Course: Structural Analysis

This elective focuses on analyzing complex structural systems under various loading conditions. Students will learn matrix methods of structural analysis, finite element modeling, and design principles for buildings and bridges. Case studies include iconic structures like the Eiffel Tower and Golden Gate Bridge.

Course: Process Calculations

Students explore chemical process design, reaction kinetics, mass and energy balances, and unit operations in industrial settings. The course emphasizes practical applications through laboratory experiments and simulations using software like Aspen Plus.

Course: Machine Learning

This course covers supervised and unsupervised learning algorithms, neural networks, deep learning frameworks (TensorFlow, PyTorch), and reinforcement learning techniques. Students will implement projects involving image classification, natural language processing, and recommendation systems.

Course: Embedded Systems

Focusing on designing embedded software for microcontrollers and real-time systems, this course teaches students how to program ARM Cortex-M series processors and integrate sensors, actuators, and communication modules. Labs include building IoT devices and implementing real-time operating systems.

Course: Digital Electronics

This elective covers digital logic design, combinational and sequential circuits, programmable logic devices (PLDs), and FPGA-based implementations. Students will design digital systems using Verilog or VHDL and test them on hardware platforms like Xilinx Zynq.

Course: Signal Processing

Students study discrete-time signals, transforms, filtering techniques, and spectral analysis. The course includes practical labs involving MATLAB-based signal processing applications such as audio compression, speech recognition, and biomedical signal analysis.

Project-Based Learning Philosophy

Our program emphasizes project-based learning as a cornerstone of engineering education. Projects are structured to mirror real-world challenges and encourage students to apply theoretical knowledge creatively. Mini-projects begin in the second year, allowing students to explore different areas of interest before choosing their final thesis topic.

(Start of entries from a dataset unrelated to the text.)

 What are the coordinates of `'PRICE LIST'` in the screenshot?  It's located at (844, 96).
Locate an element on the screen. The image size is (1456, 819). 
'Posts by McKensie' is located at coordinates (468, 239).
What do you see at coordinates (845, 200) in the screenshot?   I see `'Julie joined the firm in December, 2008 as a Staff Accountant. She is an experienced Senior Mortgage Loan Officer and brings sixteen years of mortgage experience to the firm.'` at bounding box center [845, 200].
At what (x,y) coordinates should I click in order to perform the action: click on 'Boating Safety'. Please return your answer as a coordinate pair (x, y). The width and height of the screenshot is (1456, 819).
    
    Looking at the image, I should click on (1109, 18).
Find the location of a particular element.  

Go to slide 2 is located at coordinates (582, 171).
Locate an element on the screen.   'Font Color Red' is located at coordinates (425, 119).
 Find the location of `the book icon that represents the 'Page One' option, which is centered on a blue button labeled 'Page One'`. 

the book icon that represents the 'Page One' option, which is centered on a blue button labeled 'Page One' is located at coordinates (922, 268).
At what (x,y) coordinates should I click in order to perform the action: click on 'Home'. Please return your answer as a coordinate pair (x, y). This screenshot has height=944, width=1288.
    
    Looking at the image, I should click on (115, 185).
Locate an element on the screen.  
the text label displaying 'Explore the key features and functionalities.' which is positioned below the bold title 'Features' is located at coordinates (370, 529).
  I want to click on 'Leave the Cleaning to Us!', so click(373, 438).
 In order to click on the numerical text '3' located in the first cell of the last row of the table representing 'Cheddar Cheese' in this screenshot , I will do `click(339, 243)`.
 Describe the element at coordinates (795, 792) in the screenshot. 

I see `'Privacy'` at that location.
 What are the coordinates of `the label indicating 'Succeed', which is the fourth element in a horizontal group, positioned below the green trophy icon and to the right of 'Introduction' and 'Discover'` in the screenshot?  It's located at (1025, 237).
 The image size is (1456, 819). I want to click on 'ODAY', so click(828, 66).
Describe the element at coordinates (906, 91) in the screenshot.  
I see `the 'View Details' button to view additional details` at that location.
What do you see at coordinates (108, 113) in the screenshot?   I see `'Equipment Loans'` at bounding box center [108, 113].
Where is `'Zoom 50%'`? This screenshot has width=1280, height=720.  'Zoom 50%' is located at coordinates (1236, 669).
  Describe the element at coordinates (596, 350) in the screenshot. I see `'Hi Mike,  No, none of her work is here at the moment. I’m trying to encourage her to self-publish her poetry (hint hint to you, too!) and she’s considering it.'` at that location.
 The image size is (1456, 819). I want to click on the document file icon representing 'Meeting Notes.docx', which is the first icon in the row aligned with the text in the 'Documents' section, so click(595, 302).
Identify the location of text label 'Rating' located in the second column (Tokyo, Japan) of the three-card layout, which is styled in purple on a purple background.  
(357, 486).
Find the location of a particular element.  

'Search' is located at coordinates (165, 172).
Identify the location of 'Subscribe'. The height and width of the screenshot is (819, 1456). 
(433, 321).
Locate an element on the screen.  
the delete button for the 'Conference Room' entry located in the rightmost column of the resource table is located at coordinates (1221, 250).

The evaluation criteria for projects include technical depth, innovation, teamwork, presentation skills, and adherence to deadlines. Faculty mentors guide students throughout the project lifecycle, ensuring alignment with academic standards and industry relevance.

Students select projects based on faculty availability, resource constraints, and personal interests. They may propose ideas that align with ongoing research initiatives or collaborate with external partners for industry-sponsored projects. This flexibility ensures that every student gains meaningful experience tailored to their aspirations.